# Would You



## CautioN1919 (Jun 17, 2005)

ok right now i have a 29 gallon setup with 1 RBP...i have the chance to buy 2 5" caribe for 30$. I also have the chance to buy a fully loaded 40 gallon long tank from a friend for 40$. So the question is...would you guys buy the caribe and the 40 gallon long tank and put the caribe in it and sell the RBP and the 29g setup?


----------



## PuffPiff (May 23, 2005)

do it caribe are usually way more expensive then that


----------



## CautioN1919 (Jun 17, 2005)

PuffPiff said:


> do it caribe are usually way more expensive then that
> [snapback]1084160[/snapback]​


yeah but i dont want to pay any money if they will just kill eachother lol


----------



## piranhaperson (Aug 29, 2003)

i would buy it its a good deal, i got two 75gallons, 55, gallon, 20high, and a 10 and plan on getting a bigger one when i get my own house


----------



## PuffPiff (May 23, 2005)

i doubt they will in a 40L, 20g per fish


----------



## taylorhedrich (Mar 2, 2005)

I just think that you should wait until you get your own house, and then you can have a nice big tank with a nice sized shoal of Pygos. Do you live with your parents now and they won't allow you to have a large tank? Fill me in here....
~Taylor~

EDIT: Oh, cool, you are from Monroe. That isn't very far from me.


----------



## CautioN1919 (Jun 17, 2005)

taylorhedrich said:


> I just think that you should wait until you get your own house, and then you can have a nice big tank with a nice sized shoal of Pygos. Do you live with your parents now and they won't allow you to have a large tank? Fill me in here....
> ~Taylor~
> 
> EDIT: Oh, cool, you are from Monroe. That isn't very far from me.
> [snapback]1084185[/snapback]​


 Yes that is the situation....my mom doesnt even want to get the 40g long but she will get over it. that is the biggest i could get untill i love out


----------



## CTREDBELLY (Apr 8, 2005)

i say get the caribe and 40gal set up you wont regret it. then in a year your caribe will be HUGE u can either 
1. sell them for alot of $ as they are always worth more when bigger
2. keep them and put them in your new large tank.
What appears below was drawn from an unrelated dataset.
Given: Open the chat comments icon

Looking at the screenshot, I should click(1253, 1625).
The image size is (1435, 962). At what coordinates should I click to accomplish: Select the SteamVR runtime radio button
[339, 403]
im in the same place as you right now. i have a 20L, 30L, 55, 75 and i was goign to get a 240gal or larger i foudn out im goign to be moving to arizona some time this year. rather then get the large tank now im goign to wait. waiting does 2 things for me. 
1. no hassle of movign a large tank cross country, 
2.allows me MORE time to save $ for the tank so i can look into the 500+ gallon tanks.

but get the caribe and 40gla its a good deal to pass up and still get the large tank 
goodluck


----------



## CautioN1919 (Jun 17, 2005)

ok but if i do get all this stuff...they wont kill eachother in a 40 gallon tank ?


----------



## taylorhedrich (Mar 2, 2005)

CautioN1919 said:


> ok but if i do get all this stuff...they wont kill eachother in a 40 gallon tank ?
> [snapback]1084194[/snapback]​


How long do you think they will have to stay in that tank?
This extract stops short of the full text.